Proponents of the minimalist and barefoot running movements say that we were not built to be wearing cushioned shoes and landing on our heel when running. They argue that more cushioned and supportive shoes have led people to heel strike. The logical solution would be to eliminate the support and cushion and people will instinctively no longer land on their heel. The problem is that this does not always happen, despite how much it sounds like it may hurt to land on your heels with no cushioning. Whether people have evolved to become heel strikers with weaker feet due to modern footwear or not, studies have found anywhere from 72-94% of runners are heel strikers. There are two ways to address this- wear sneakers with more cushion in the heel, or change the way you run.

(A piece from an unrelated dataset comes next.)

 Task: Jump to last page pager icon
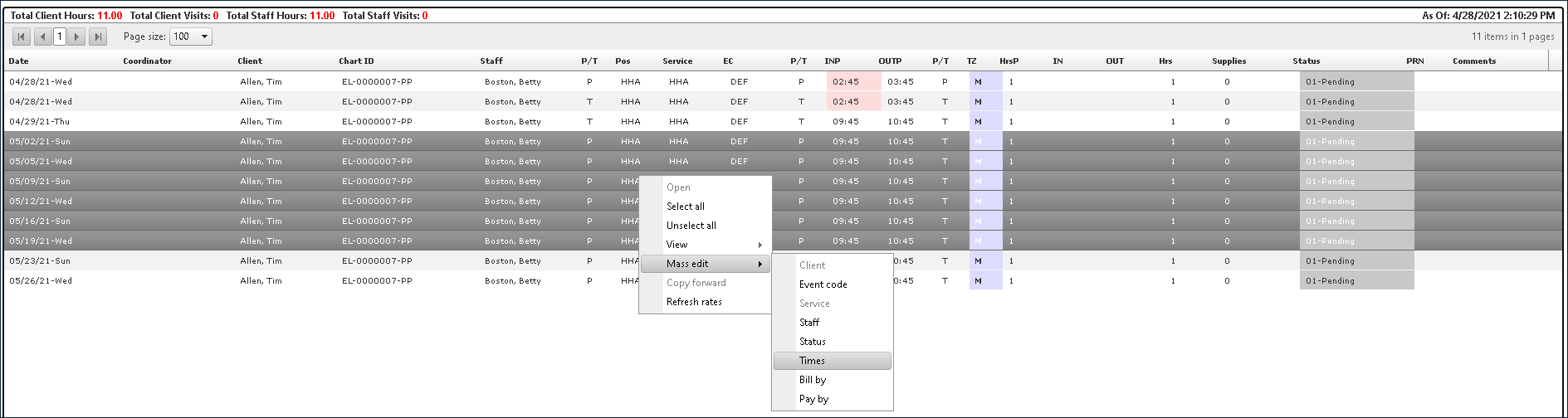click(x=98, y=36)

When you become a forefoot striker you still have to absorb the same amount of force as someone who is a heel striker, you just do it differently. Heel strikers absorb about 16% more force through their knees than forefoot strikers, and forefoot strikers absorb 20% more force through their achilles tendon and ankle compared to heel strikers. This can become problematic for someone who is used to a cushioned shoe, heel striking, and doesn’t have the achilles or calf strength to deal with that sort of load. Jumping right into minimalist shoes can then result in calf soreness, tightness or Achilles tendinitis, assuming that you change the way you run. That is why it is important if you do switch shoe types, to wean yourself into the new sneakers. Some go as far to say that you should do foot and ankle strengthening prior to switching to minimalist running shoes to aide in the transition. Give your body a chance to adjust to the change in forces to reduce your risk of injury.
Lets say you don’t change the way you land when you switch to minimalist shoes, what happens then? First, to better understand this we will have to review a little foot biomechanics. Pronation is the foot’s way of absorbing shock upon impact when running and walking. Pronation usually is looked upon as a bad thing, in excess it can be but it also is very helpful; people who do not pronate are at a higher risk of stress fractures. Supination refers to the arch being built up; this is what allows us to generate forces and power through our feet for push off.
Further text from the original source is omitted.